小1算数「あわせていくつ」指導アイデア《2つの数量の合併の加法の意味や式の表し方の理解》

特集
1人1台端末時代の「教科指導のヒントとアイデア」

執筆/新潟市立上山小学校教諭・久道知弘
監修/文部科学省教科調査官・笠井健一、新潟市立新津第一小学校・第一幼稚園校園長・間嶋哲

単元の展開

第1時 2つの数量の合併の場合について、加法の意味や式の表し方を理解する。

第2時(本時)「あわせて」「ぜんぶで」「みんなで」などの言葉に着目し、2つの数量の合併の場合について、加法の意味や式の表し方の理解を深める。

第3時 2つの数量の合併の場面について、問題文から問題場面を判断し、それをブロックや図で表したり式に表したりし、答えを求めることができる。

第4時 式から合併の問題をつくることができる。

本時のねらい

「あわせて」「ぜんぶで」「みんなで」などの言葉に着目し、それらをブロック操作で表現することを通して加法における合併の意味理解を深めることができる。

評価規準

  • 合併場面をブロック操作で2数を寄せ合わせ、その集合で表すことができたり、式で表したりすることができる。(知識・技能)
  • 問われている言葉は異なっていても、ブロック操作による2数を寄せ合わせ、その集合で表すことができるものは合併場面であることに気付いている。(思考・判断・表現)
  • 合併場面におけるほかの表現方法に進んで取り組んでいる。(主体的に学習に取り組む態度)

本時の展開


お花は あわせて なん本かな。

お花は合わせて何本ですか。

3本だと思います。

どうやって考えればよかったでしょうか。

前の勉強と同じように考えればできそうです。

 前は、どうやって考えましたか。

数えました。

ブロックで考えました。式も書きました。

ブロックで考えれば、2本と1本を合わせるからこうなります。


前時に行った方法を引き出し、板書に残しておくことで、「ぜんぶで」の問題場面との共通点を見いだしやすくしておきます。

ブロックをくっつけることを、「がっちゃん」と言ったね。

式にすると2+1=3だね。


お花は ぜんぶで なん本かな。

さっきはお花を花瓶に入れるお話だったけど、今度は野原に咲いているお花が何本かを考えるお話だね。

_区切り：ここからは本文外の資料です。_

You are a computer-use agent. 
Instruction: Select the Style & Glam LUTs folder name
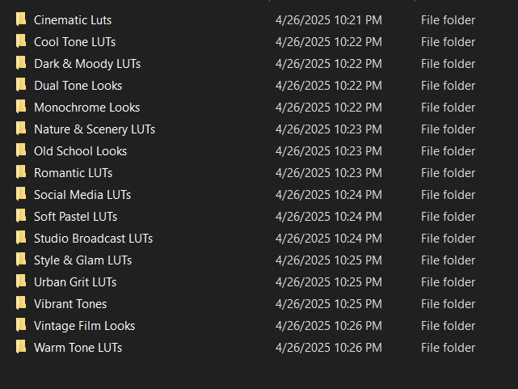point(82,260)
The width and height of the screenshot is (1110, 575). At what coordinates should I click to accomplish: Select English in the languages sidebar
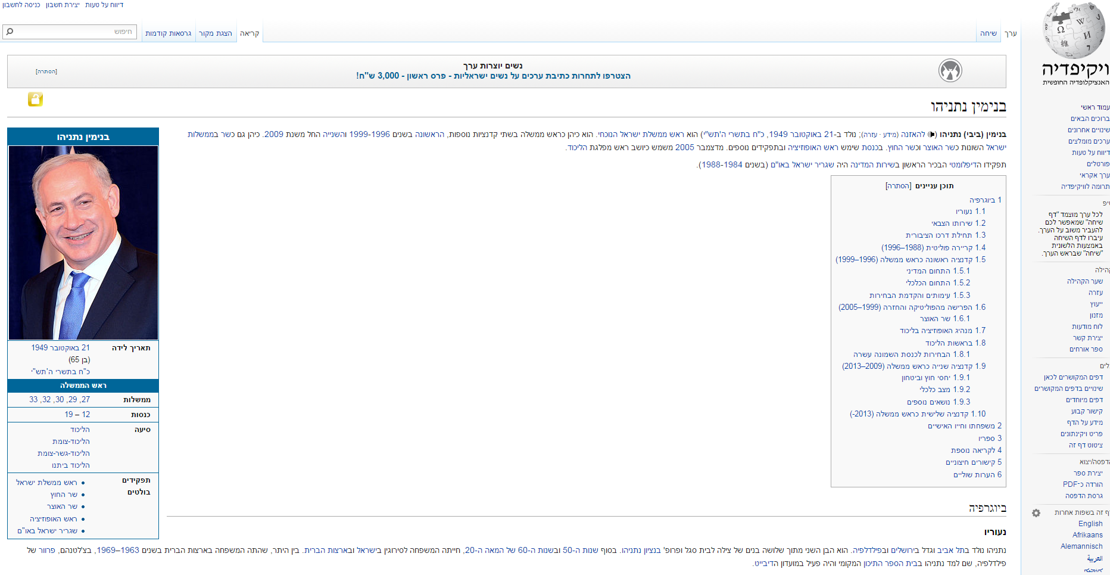point(1090,524)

さっきは「あわせて」だったけど、今度は「ぜんぶで」だね。

困りましたね。「ぜんぶで」は初めてするので分かりませんね。

いえ、できそうな気がします。答えは多分5です。


「ぜんぶで」は、どうやって考えたらいいかな。

見通し

どうして答えが5だと分かったのですか。

数えればいいです。

ブロックを使えばよさそうです。

すごいですね。どうしてこんなにアイデアが思いついたのですか。

だって、「あわせて」のお話と同じように考えればできそうだったからです。

なるほど。「あわせて」のお話のお勉強が使えそうですね。では考えてみましょう。

自力解決の様子

A つまずいている子

絵を見て数えることで答えを求めているが、ブロックを正しく置けていない。


B 素朴に解いている子

2数をブロックで並べ、並べたブロックの数を数えている。


C ねらい通り解いている子

2数をブロックで並べ、それを寄せ合わせ、その集合で数を捉えている。

1人1台端末活用アイデア①

ブロックを操作している様子を撮影することで、操作の場面も全体で共有したり確認したりすることができます。

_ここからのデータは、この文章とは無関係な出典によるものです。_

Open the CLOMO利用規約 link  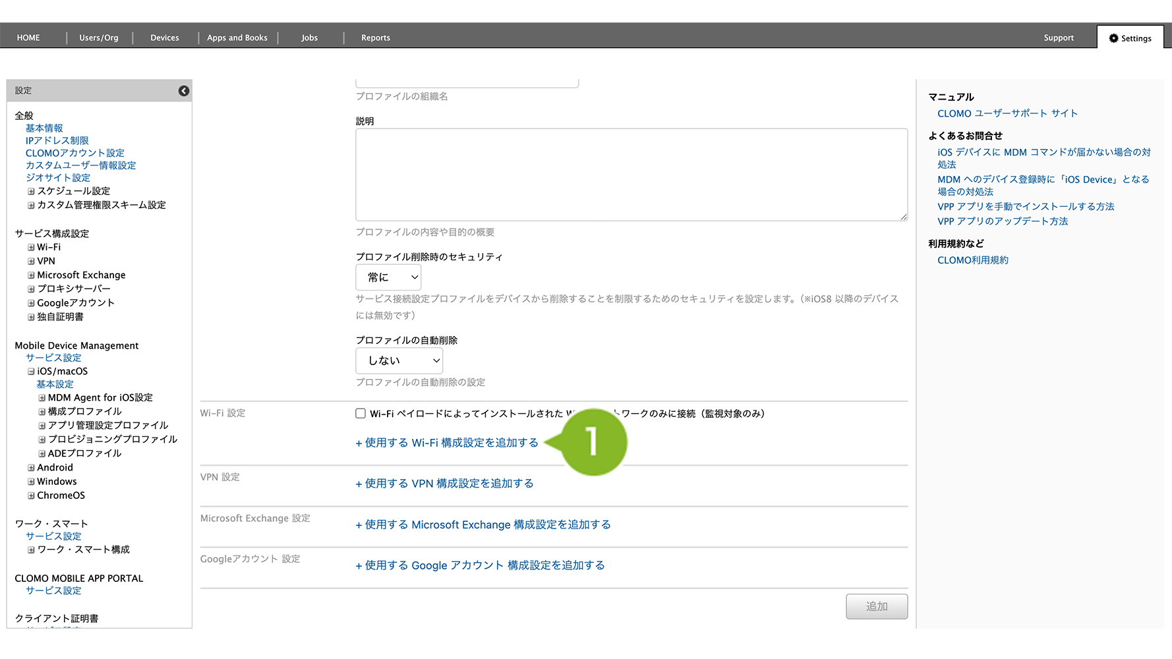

ブロックで表された2数を、寄せ合わせることが合併であるということを意識させやすくなり、次の単元の増加の場面にもつなげることができます。

学び合いの計画

子供は、前時で「あわせて」の場面を、数えたりブロック操作をしたりして考えてきています。

本時では、その学習経験を生かし、「ぜんぶで」も「あわせて」と同じ合併場面であることに気付かせることが重要です。

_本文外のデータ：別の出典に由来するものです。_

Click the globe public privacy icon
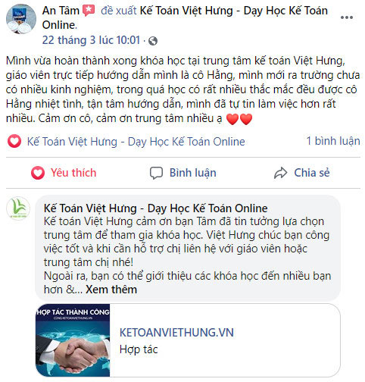The width and height of the screenshot is (365, 382). coord(153,41)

同じ合併場面かどうかを判断するポイントがブロック操作における、2数を寄せ合わせることです。このブロック操作が同じことに気付かせることで、問われている表現は異なっていても同じ意味であることを捉えさせます。

しかし、ブロック操作で2数を寄せ合わせずに数えて答えを出す子供も一定数いることが予想されます。

そこで、まずはその考えを取り上げた後、「ひと目で答えが分かるにはどうしたらよいか」と問い、寄せ合わせる考えを引き出すことで、全員の理解を促していきます。

その後、「あわせて」の問題場面と「ぜんぶで」の問題場面を比較させることでどちらも、ブロックを寄せ合わせることで答えが出せることが同じであることに気付かせていくことが重要です。